Il Prof. J.B. nacque a Lafayette il 2 marzo 1833.
La sua vita per lunghi anni fu monotona e solitaria.
Ogni mattina si recava nella sua scuola dove insegnava storia da quasi 40 anni.
In una di queste mattine del 1888, il Professore si presentò in aula come sempre e, dopo aver aperto il registro delle presenze, cominciò a fare il solito appello. Qualche alunno ricorda d’esser stato chiamato con un nome sbagliato quel giorno, così come per tutta la durata dell’anno scolastico. Ma c’era da capire, il professore era ormai vecchio e stanco. Era anche deluso di quello che fin’ora la vita gli aveva riservato.
Ai tempi dell’Università J.B. era forte e robusto, oltre che a scuola era considerato un primo della classe anche negli sport.
Egli praticava il calcio, nuoto, corsa, salto in alto ed in lungo e qualche volta si dilettava in qualche torneo di pindul pandul. Alto, moro, dal fisico scolpito, era un ragazzo molto ambito dalle sue coetanee e non.

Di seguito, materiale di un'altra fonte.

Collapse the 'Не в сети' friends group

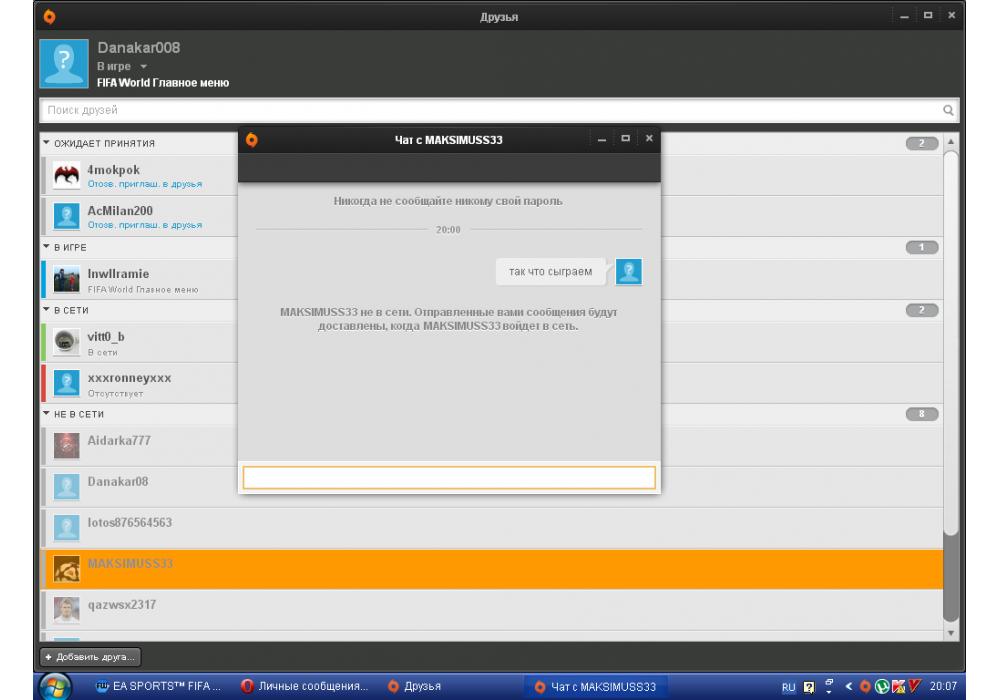click(46, 413)
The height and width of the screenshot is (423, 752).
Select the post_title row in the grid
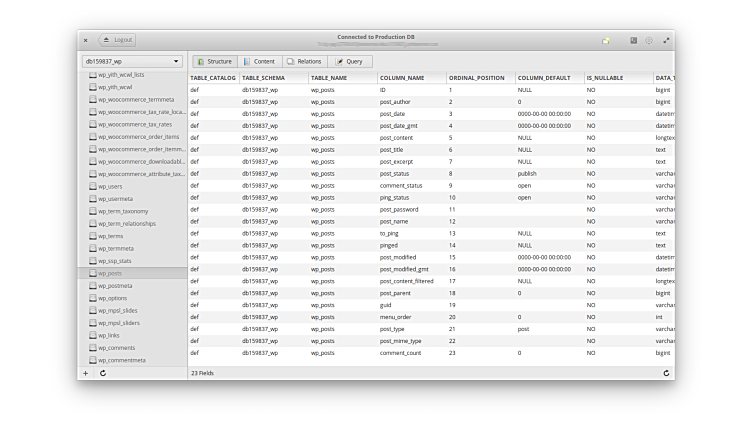pos(395,150)
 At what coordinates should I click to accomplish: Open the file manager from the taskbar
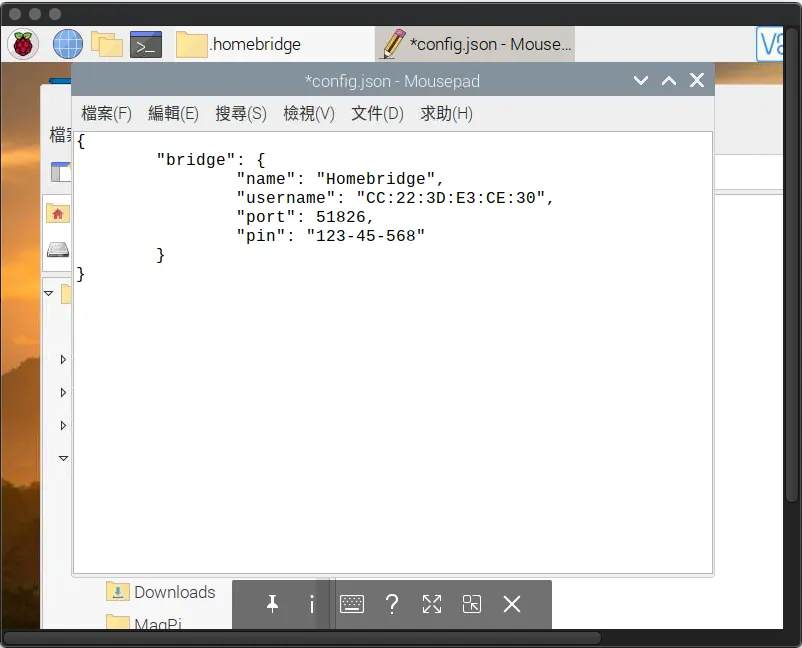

Così, all’età di 20 anni s’innamorò perdutamente di C.O., una ragazzina di Youngsville che frequentava il suo stesso corso di letteratura presso l’Università di Lafayette. Anche per lei sbocciò l’amore ma per i due fu impossibile frequentarsi. I genitori di lei l’avrebbero voluta a fianco di un uomo dello spettacolo, possibilmente un pagliaccio, mentre i genitori di J.B. lo costringevano a studiare giorno e notte per diventare un professore stimato e ricercato come il padre W., direttore di una scuola elementare e come la madre S.T., insegnante di storia presso il liceo.
La distanza tra Lafayette e Youngsville fece il resto.
J.B. rimase solo fino a 58 anni, mentre si dice che la povera C.O. morì a 24 anni investita da un autobus di linea guidato da un autista ubriaco. (Si dice messicano)
Persi in seguito anche i genitori, anche loro investiti da un autobus di linea, si dedicò anima e corpo agli studi.
Viveva da solo nella buia casa ereditata dai compianti e passava ore intere a correggere i compiti nell’ampio salone dove tutto era rimasto identico per lunghi anni. Gli stessi mobili, gli stessi quadri, le stesse foto. Amava ascoltare musica classica di sovente e raramente invitava qualche studentessa nella sua abitazione per dare ripetizioni. Dicono fosse davvero bravo. Preferiva accogliere studentesse minorenni, le quali, dopo qualche lezione, passavano gli esami con voti stratosferici.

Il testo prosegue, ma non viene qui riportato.